Bhatnager asked that if the city does move ahead with the tax measure, it should make sure that the use of the funds has a “well understood nexus to the business community.”

While the opposition from the business community did not dent the committee’s enthusiasm for the new tax, Filseth concurred with Bhatnager’s argument that the revenues from the tax should be spent on services that benefit the business community.

“We’ve got to make sure it works for everybody, including the business community,” Filseth said. “And I think they have a lot of needs.”

He pointed to enhancement of public safety, including additional security on University Avenue, as a service for both residents and businesses. Council member Lydia Kou noted that the revenues could also help the city hire a new economic development manager, who would be tasked with improving the city’s business mix and filling the growing number of vacancies in commercial districts along El Camino Real and on California Avenue.

Kou also suggested, however, that no matter how the city chooses to spend the proceeds from the business tax, local companies will “find it really hard to support another tax on them.”

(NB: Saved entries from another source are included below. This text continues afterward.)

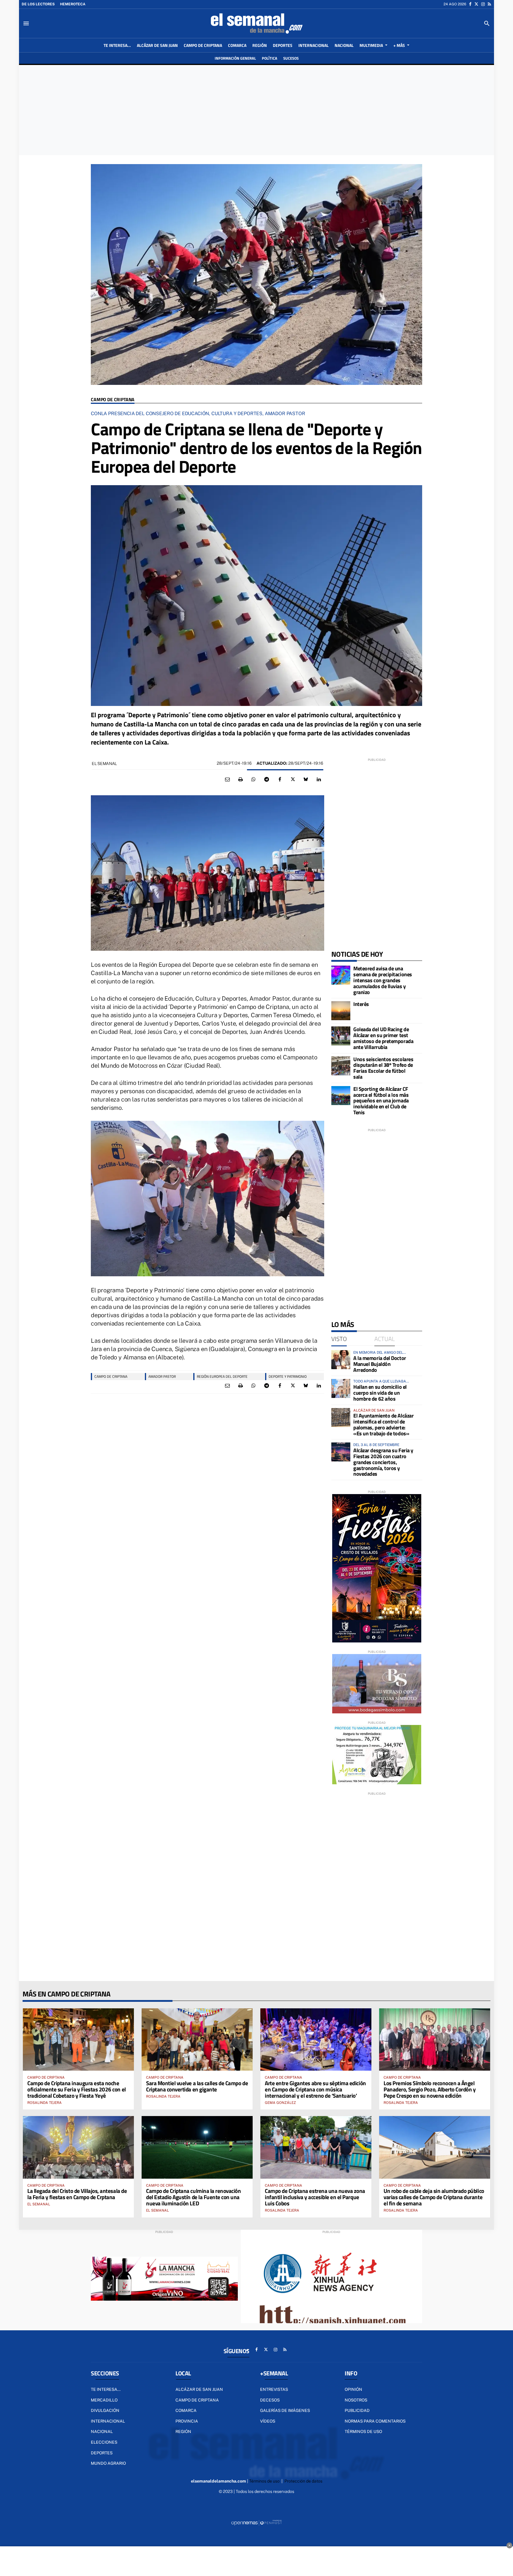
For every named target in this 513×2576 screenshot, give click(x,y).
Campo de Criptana (112, 399)
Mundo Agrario (108, 2463)
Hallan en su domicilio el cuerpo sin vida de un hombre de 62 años (380, 1393)
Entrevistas (274, 2389)
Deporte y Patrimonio (288, 1376)
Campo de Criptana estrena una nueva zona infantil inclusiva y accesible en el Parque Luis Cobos (315, 2196)
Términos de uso (363, 2431)
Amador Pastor (162, 1376)
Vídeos (267, 2421)
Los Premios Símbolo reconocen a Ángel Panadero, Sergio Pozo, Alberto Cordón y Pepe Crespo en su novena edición (430, 2089)
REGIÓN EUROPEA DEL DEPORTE (222, 1376)
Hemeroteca (73, 4)
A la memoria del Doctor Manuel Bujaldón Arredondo (379, 1364)
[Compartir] (253, 779)
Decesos (270, 2400)
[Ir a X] (476, 4)
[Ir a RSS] (489, 4)
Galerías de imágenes (285, 2410)
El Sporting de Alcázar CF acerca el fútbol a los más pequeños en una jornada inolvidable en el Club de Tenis (381, 1100)
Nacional (102, 2431)
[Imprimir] (240, 779)
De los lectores (38, 4)
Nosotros (356, 2400)
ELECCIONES (104, 2442)
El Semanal (104, 763)
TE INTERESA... (106, 2389)
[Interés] (340, 1010)
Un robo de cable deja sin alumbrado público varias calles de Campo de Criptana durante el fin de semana (434, 2196)
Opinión (353, 2389)
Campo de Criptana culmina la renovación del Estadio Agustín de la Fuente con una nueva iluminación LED (193, 2196)
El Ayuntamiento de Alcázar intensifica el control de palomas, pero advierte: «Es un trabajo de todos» (383, 1424)
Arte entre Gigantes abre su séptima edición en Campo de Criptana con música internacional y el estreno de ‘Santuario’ (315, 2089)
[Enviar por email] (227, 779)
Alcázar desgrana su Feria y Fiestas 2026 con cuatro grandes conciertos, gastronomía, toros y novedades (383, 1462)
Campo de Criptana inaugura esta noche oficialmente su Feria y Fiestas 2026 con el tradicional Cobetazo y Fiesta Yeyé (76, 2089)
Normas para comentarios (375, 2421)
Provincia (186, 2421)
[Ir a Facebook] (470, 4)
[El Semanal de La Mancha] (256, 23)
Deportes (102, 2452)
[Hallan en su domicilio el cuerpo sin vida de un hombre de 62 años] (340, 1388)
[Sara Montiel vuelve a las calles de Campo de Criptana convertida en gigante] (197, 2039)
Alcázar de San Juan (199, 2389)
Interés (361, 1004)
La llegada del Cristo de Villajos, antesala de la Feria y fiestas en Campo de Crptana (77, 2193)
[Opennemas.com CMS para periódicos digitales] (256, 2522)
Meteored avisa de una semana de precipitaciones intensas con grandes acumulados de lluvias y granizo (382, 980)
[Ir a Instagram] (483, 4)
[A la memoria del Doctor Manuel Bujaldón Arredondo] (340, 1359)
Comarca (186, 2410)
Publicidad (357, 2410)
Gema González (280, 2103)
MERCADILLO (104, 2400)
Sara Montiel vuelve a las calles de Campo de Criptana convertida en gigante (197, 2086)
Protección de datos (303, 2481)
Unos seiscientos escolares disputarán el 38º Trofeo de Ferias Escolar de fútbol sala (383, 1068)
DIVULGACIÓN (105, 2410)
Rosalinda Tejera (44, 2103)
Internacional (108, 2421)
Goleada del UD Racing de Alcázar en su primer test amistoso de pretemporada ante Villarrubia (383, 1038)
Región (183, 2431)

Should the measures pass, the City Council will have wide latitude on how to spend the money. Both of the proposed revenue measures are general taxes, which require a simple majority to pass and which do not require the council to commit to a particular project. The poll by FM3 showed that potential voters are particularly enthusiastic about investing in public safety, affordable housing, pedestrian and bike projects and climate-action programs. It’s likely that a large share of the proceeds would be devoted to these areas.

DuBois made a pitch for also allocating some of the funding to improving the rail corridor. The City Council has spent years talking about implementing grade separation at its four rail crossings so that roads and tracks no longer intersect. Some of the proposed designs could push the price tag of the project to more than $1 billion, DuBois observed.

The Finance Committee also suggested that when it comes to the timing of the tax measures, Palo Alto’s large corporations may be protesting too much. Filseth flatly rejected the argument made by many that the council should not be adopting a tax this year because the city is just coming out of the pandemic.

“The reality is that tech companies did great during Covid,” Filseth said. “They did better in Covid than before Covid, at least some of them. So the ‘coming out of Covid’ argument really doesn’t apply to the sweet spot of where we’re targeting this, which is large, enterprise corporations with global customers as opposed to local bookstores.”